L’époque des ambiguïtés

Logiciel libre, économie contributive, revenu universel, etc. autant de mots-clés qui circulent dans les sphères politiques de gauche pour tenter de répondre au changement de modèle en cours. Or ces formules sont réversibles. Si on les appliquait, rien ne garantirait que le néo-libéralisme ne les utilise pas pour accroître son emprise : diminuer le coût du travail, rendre dépendants les individus, augmenter le caractère grégaire du vote représentatif à toutes les sphères, etc.

L’ambiguïté est la caractéristique politique de notre temps, le remède au poison peut lui-même devenir un poison, sans pour autant que les critères permettant de distinguer l’un et l’autre soient évidents.

Cette structure ambivalente est le pharmakon qui peut entraîner une conjuration du discours : on s’enthousiasme de ce qu’on souhaite éloigner, on éloigne ce qu’on veut faire apparaître. On met en scène la fin, pour donner une autorité à un discours qui serait seul à même de nous sortir de la crise et de l’effondrement.

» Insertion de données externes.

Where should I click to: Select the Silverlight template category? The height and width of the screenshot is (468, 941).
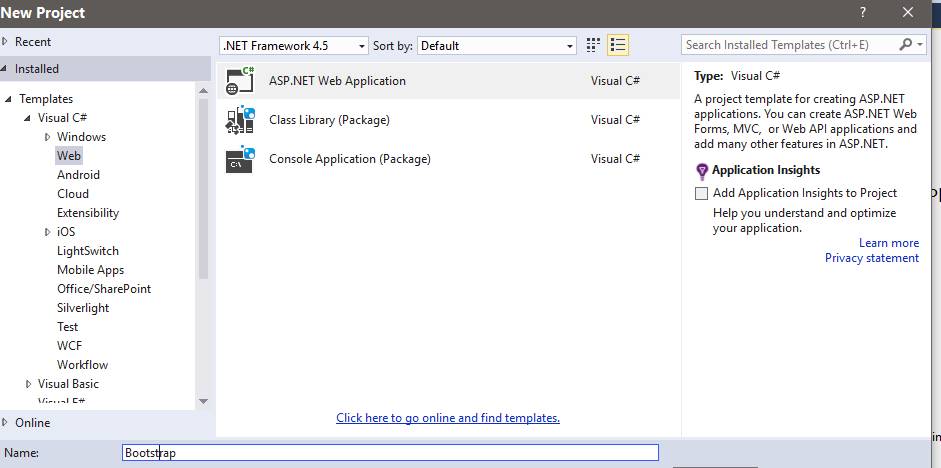click(83, 308)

Je m’interroge pour savoir si cette ambiguïté est indépassable ou si elle est le signe qu’on ne s’attaque pas à la bonne cible. En effet, tant qu’on ne met pas en cause la réalité de la possession économique (le capital) le logiciel libre, l’économie contributive et le revenu universel pourront devenir les armes du capitalisme. Il faut donc revenir aux questions de l’autogestion, de l’appropriation des moyens de production, de la manière dont on décide à petite et grande échelle, etc. C’est pourquoi le réformisme de la social-démocratie est devenu un leurre.